Despite the catastrophe that is the current Greek economy, the country’s profitable tourism industry appears surprisingly unaffected.
Tourism brought in around EUR 29.4 billion in 2014, which made up more than 17% of the country’s GDP. The industry also contributed to 9.4% of total employment, according to the World Travel and Tourism Council.
“For international people going on vacation to Greece, there’s absolutely no difficulty at the moment,” said David Scowsill, president and CEO of the WTTC. “Greece is always a very popular destination for Europeans and it’s a good value-for-money destination. If there’s going to be any difficulties, it will come slightly later in this process.”
Greek citizens are currently limited to withdrawing EUR 60 dollars per day from Greek banks. However, Greece’s Economy, Infrastructure, Shipping and Tourism Ministry released a statement Monday confirming that those limits do not apply to people using foreign credit or debit cards.

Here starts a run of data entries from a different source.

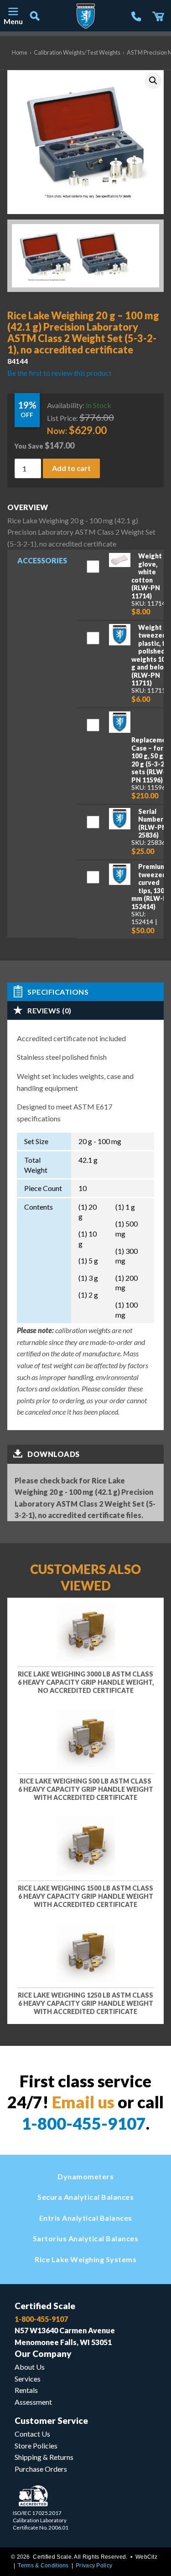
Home (19, 52)
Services (28, 2378)
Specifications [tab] (57, 991)
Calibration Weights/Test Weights (77, 52)
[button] (153, 80)
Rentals (26, 2390)
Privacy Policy (94, 2565)
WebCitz (146, 2557)
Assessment (33, 2401)
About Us (30, 2366)
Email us (83, 2102)
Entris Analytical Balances (85, 2217)
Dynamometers (85, 2176)
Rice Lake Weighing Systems (85, 2259)
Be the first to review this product (59, 372)
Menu (13, 21)
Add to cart (71, 468)
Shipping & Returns (44, 2457)
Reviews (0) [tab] (49, 1010)
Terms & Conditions (43, 2565)
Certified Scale (45, 2305)
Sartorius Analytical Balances (86, 2238)
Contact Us (32, 2433)
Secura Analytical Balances (85, 2197)
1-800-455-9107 (83, 2123)
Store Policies (36, 2445)
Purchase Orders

“The tourists that are currently in Greece as well as those that are going to come will not be at the least affected by the latest developments and can continue to enjoy their vacations in Greece without the slightest problem,” said Alternate Tourism Minister Elena Kountoura.
However, some ATMs have been running out of bills as people scramble to prepare for the referendum this Sunday, July 5, in which citizens will vote on whether to accept the latest bailout deal and the accompanying new austerity measures. If Greeks vote against the deal, it may indicate a withdrawal from the eurozone.
“Right now, everybody’s aware that Greece is going to hold the referendum on Sunday and in the meantime, it’s business as usual,” said Konstantinos Georgiadis, the general manager of Amphitrion Holidays, an American tour company which runs trips to Greece.
Tourism is the lifeblood of Greece’s economy, added Georgiadis. So far, he said 2015 has been one of the best for Greece tourism, with travel groups, cruises and hotel bookings on the rise as is usual during the peak summer months.
“It’s very, very important for Greece,” he said. “The summer period opens up opportunities for part-time jobs especially for young people who have been hit hard by the economic crisis.”